On the bright side, MAX graphs are always wonderful to work with, and maybe at least this can be another example of what can be accomplished in terms of hardware-accelerated workloads with Mojo+MAX without actually having any knowledge of the hardware it’s running on.
Those correctness issues look like what you get without weak pixel inclusion to directionally extend the edge-detected lines. That’s a fairly simple operation (shader example here) that can be staged after the non-max suppression.
What I’d really like to do is get a generalized stencil abstraction lifted up so that we can use it for nearby pixel sampling rather than layering everything on foreach, but haven’t had the time to hack on that. Also, I’d love to see if we can use our now-open-sourced Gaussian blur kernel to accelerate the blur stage.
You may not have committed the code to your custom ops in the operations directory, so you may quick want to check those in so that the example will run locally for everyone.

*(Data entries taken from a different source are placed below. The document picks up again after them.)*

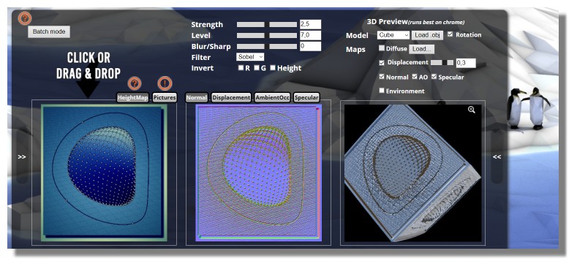Open the Filter Sobel dropdown
Screen dimensions: 577x267
(250, 57)
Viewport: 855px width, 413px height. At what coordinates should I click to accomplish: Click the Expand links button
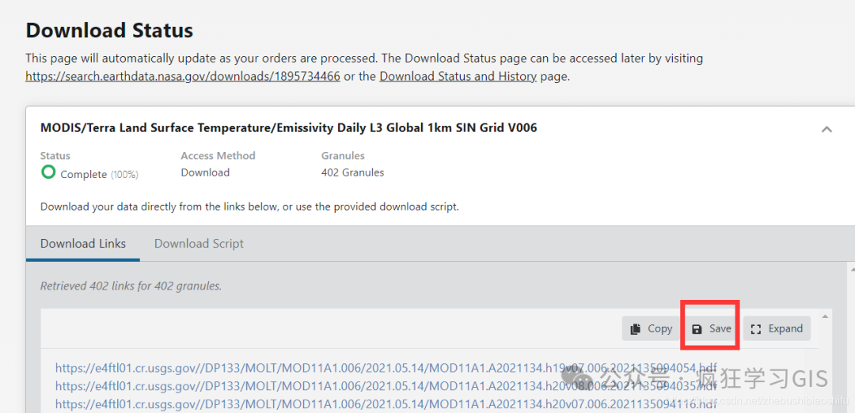pos(777,328)
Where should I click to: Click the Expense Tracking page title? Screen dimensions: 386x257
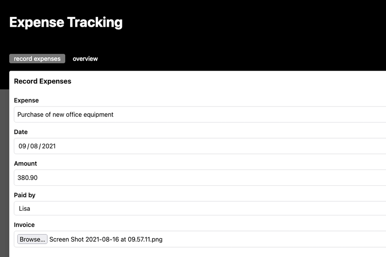tap(66, 22)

Always great to see the very sweet birthday boy in these.
Thanks for the feedback Brad! It’s supposed to be doing weak pixel inclusion, but clearly not very well. I didn’t realize we had a builtin Gaussian filter now so that’s great!
The kernel code is there, it’s just direct inside of the __init__.mojo file.
Ah, cool, didn’t think to look inside __init__.mojo.
Remembering back on this, I think I needed a special Sobel operator to preserve the directional gradients, instead of the standard Sobel operator. My reference implementation was based on this paper, and as I recall you need the directional information to be able to properly extend the edge lines which we might be throwing away with the normal Sobel.